3 Langkah Aksi Penting untuk Kepatuhan Mutlak
Untuk memastikan kepatuhan pajak Anda sempurna dan terhindar dari sanksi, fokuskan perhatian Anda pada tiga langkah aksi penting ini:
- Validasi Kode Kritis: Kunci utama kepatuhan adalah validitas Kode Akun Pajak (KAP) dan Kode Jenis Setoran (KJS) yang Anda gunakan untuk e-Billing. Sebelum menekan tombol bayar, selalu verifikasi dan pastikan kombinasi KAP/KJS yang diinput (misalnya 411128/423 untuk PPh Final Jasa Notaris) sesuai dengan jenis transaksi pajak yang disetorkan. Kesalahan di sini adalah pintu masuk utama masalah administrasi.

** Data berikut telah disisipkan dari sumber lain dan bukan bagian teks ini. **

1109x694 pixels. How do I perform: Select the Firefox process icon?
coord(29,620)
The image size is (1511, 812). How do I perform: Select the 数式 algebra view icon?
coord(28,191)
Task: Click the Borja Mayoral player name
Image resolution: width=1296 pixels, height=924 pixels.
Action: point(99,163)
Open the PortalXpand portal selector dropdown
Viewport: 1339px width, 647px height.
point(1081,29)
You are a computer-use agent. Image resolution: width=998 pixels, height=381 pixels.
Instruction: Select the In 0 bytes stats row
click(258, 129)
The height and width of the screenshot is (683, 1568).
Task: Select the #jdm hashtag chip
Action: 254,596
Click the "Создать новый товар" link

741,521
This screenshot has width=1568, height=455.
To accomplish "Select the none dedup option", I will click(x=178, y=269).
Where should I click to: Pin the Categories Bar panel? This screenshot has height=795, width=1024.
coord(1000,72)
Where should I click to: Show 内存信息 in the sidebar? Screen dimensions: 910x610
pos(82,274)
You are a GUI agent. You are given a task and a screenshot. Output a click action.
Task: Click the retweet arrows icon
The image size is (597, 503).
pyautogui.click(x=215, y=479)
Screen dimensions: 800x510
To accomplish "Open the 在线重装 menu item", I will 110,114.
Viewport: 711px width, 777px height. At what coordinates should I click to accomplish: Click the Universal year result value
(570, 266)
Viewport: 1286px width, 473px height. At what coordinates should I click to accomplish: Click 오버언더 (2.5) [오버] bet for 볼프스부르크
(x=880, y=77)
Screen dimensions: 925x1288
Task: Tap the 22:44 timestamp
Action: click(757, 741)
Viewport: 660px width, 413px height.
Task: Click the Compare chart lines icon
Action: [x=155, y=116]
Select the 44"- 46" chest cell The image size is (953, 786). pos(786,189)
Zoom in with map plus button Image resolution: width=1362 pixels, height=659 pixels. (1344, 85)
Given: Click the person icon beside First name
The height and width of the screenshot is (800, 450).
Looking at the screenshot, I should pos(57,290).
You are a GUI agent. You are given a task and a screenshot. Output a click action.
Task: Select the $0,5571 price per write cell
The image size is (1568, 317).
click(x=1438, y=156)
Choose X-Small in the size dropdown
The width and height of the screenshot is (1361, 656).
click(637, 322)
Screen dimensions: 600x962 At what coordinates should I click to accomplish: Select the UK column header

- Jadwal Setoran: Patuhi secara ketat tanggal jatuh tempo pembayaran pajak, umumnya tanggal 10 bulan berikutnya. Disiplin waktu adalah manifestasi dari profesionalisme Anda.
- Pengarsipan Digital: Segera periksa dan sesuaikan sistem pengarsipan bukti bayar Anda. Setiap transaksi harus memiliki Bukti Penerimaan Negara (BPN) yang sah dan mudah diakses.
Langkah Berikutnya: Audit Mandiri dan Peningkatan Keahlian
Setelah melakukan penyetoran, lakukan audit mandiri secara berkala. Periksa apakah semua BPN telah tersimpan rapi dan sesuai dengan transaksi yang terjadi. Kepatuhan pajak adalah proses berkelanjutan. Apakah Anda memerlukan panduan langkah demi langkah tentang tata cara pelaporan SPT Tahunan Notaris yang valid dan lengkap untuk mengintegrasikan semua BPN ini?